Co-organizers: Gautam Chinta, Brooke Feigon, Krzysztof Klosin, Maria Sabitova, Lucien Szpiro.

The seminar currently meets Fridays 2:00 to 3:30 PM in Room 3209. The CUNY Graduate Center is located on Fifth Avenue, on the east side of the street, between 34th and 35th Streets in midtown Manhattan. For further information, please contact Maria Sabitova.

Spring 2015 Schedule:

May 15: Julia Gordon (University of British Columbia)

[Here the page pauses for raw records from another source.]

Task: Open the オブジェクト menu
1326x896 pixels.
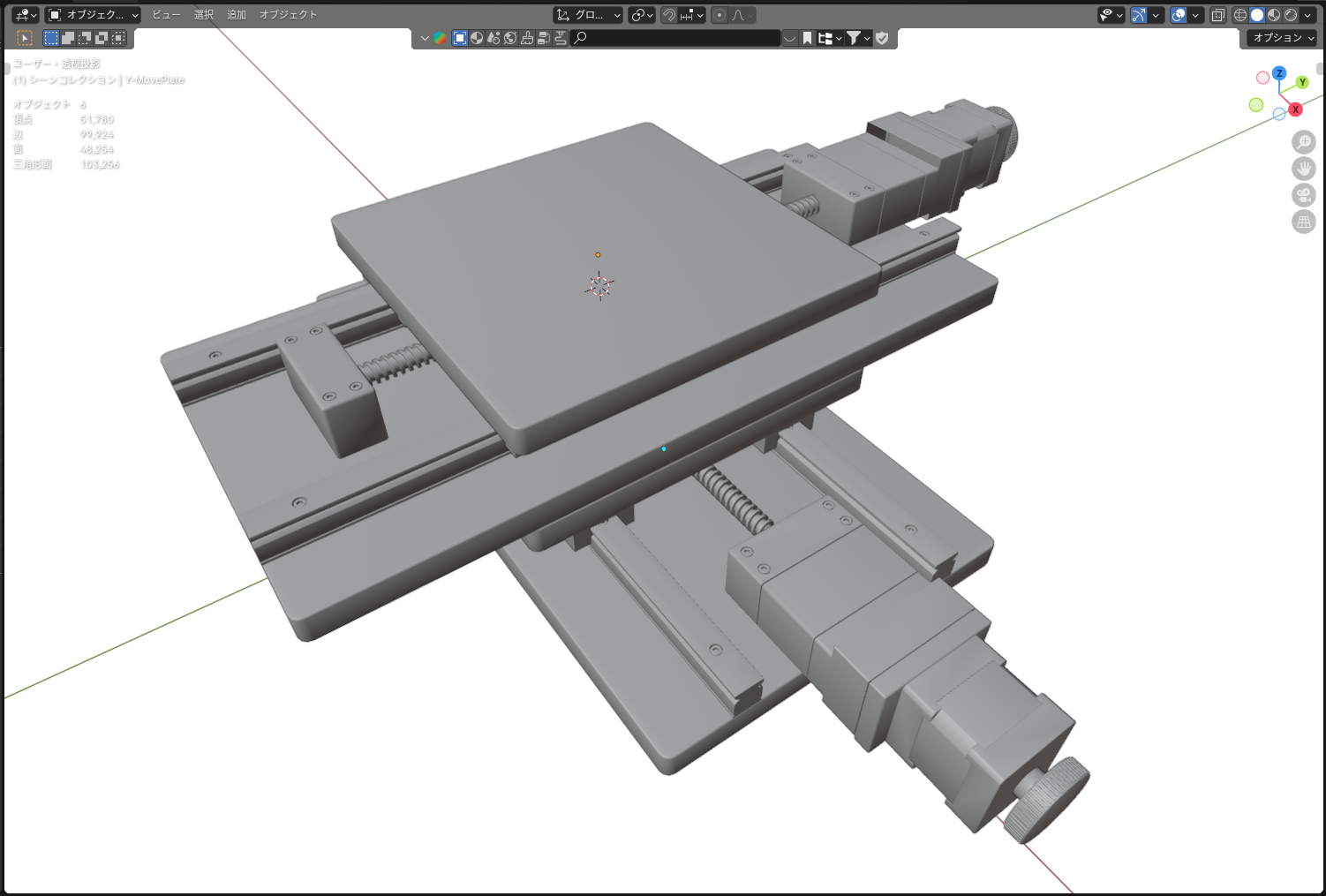Action: pos(288,15)
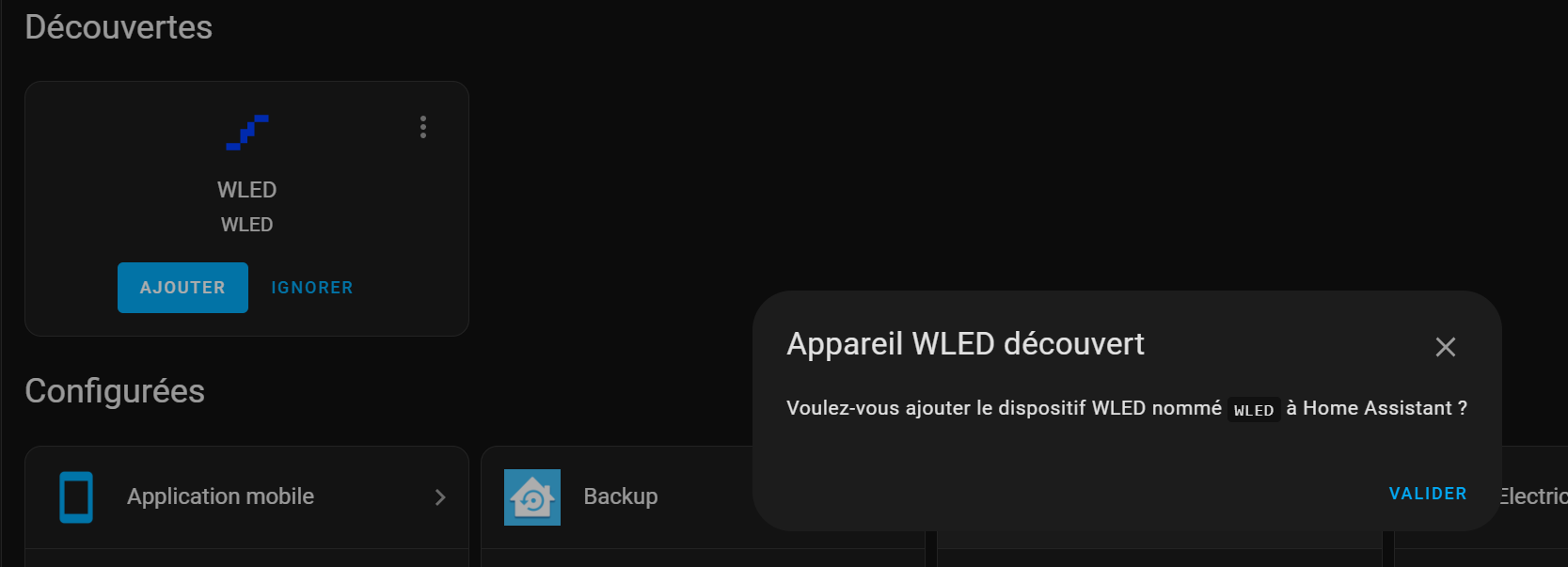This screenshot has height=567, width=1568.
Task: Click the Configurées section heading
Action: (x=115, y=391)
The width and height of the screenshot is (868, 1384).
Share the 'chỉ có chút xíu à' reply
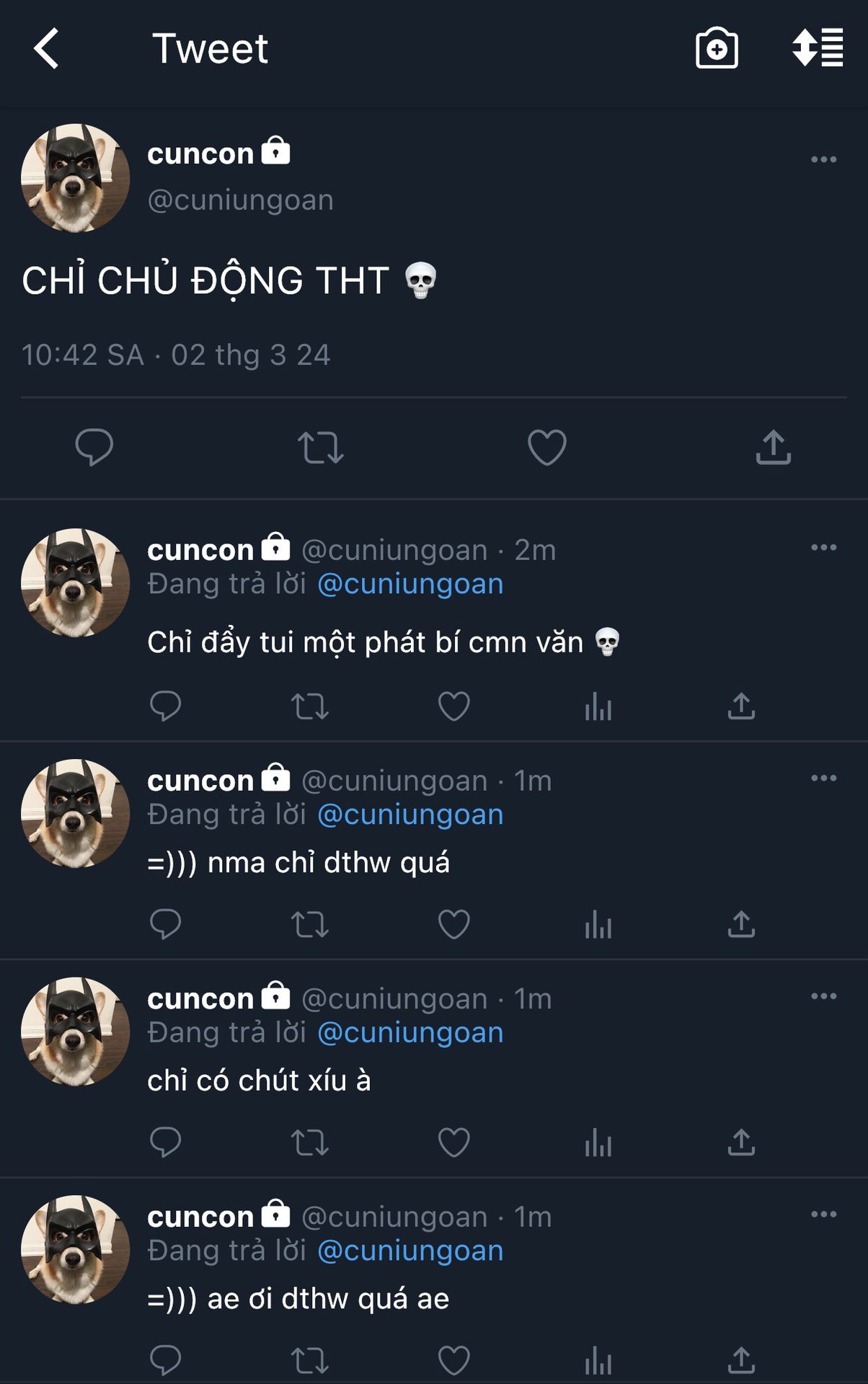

Title: Uniform in p estimates for orbital integrals

Abstract: It is a well-known theorem of Harish-Chandra that the orbital integrals, normalized by the square root of the discriminant, are bounded (for a fixed test function). However, it is not easy to see how this bound behaves if we let the p-adic field vary (for example, if  the group G is defined over a number field F, and we consider the family of groups G_v=G(F_v), as v runs over the set of finite places of F), and how it varies for a family of test functions. Using a method based on model theory and motivic integration, we prove that for a fixed test function, the bound on orbital integrals can be taken to be a fixed power (depending on G) of the cardinality of the residue field, and also obtain a uniform bound for the family of generators of the spherical Hecke algebra playing the role of the test functions. This statement has an application to the recent work of S.-W. Shin and N.Templier on counting low-lying zeroes of L-functions. This project is joint work with R. Cluckers and I. Halupczok.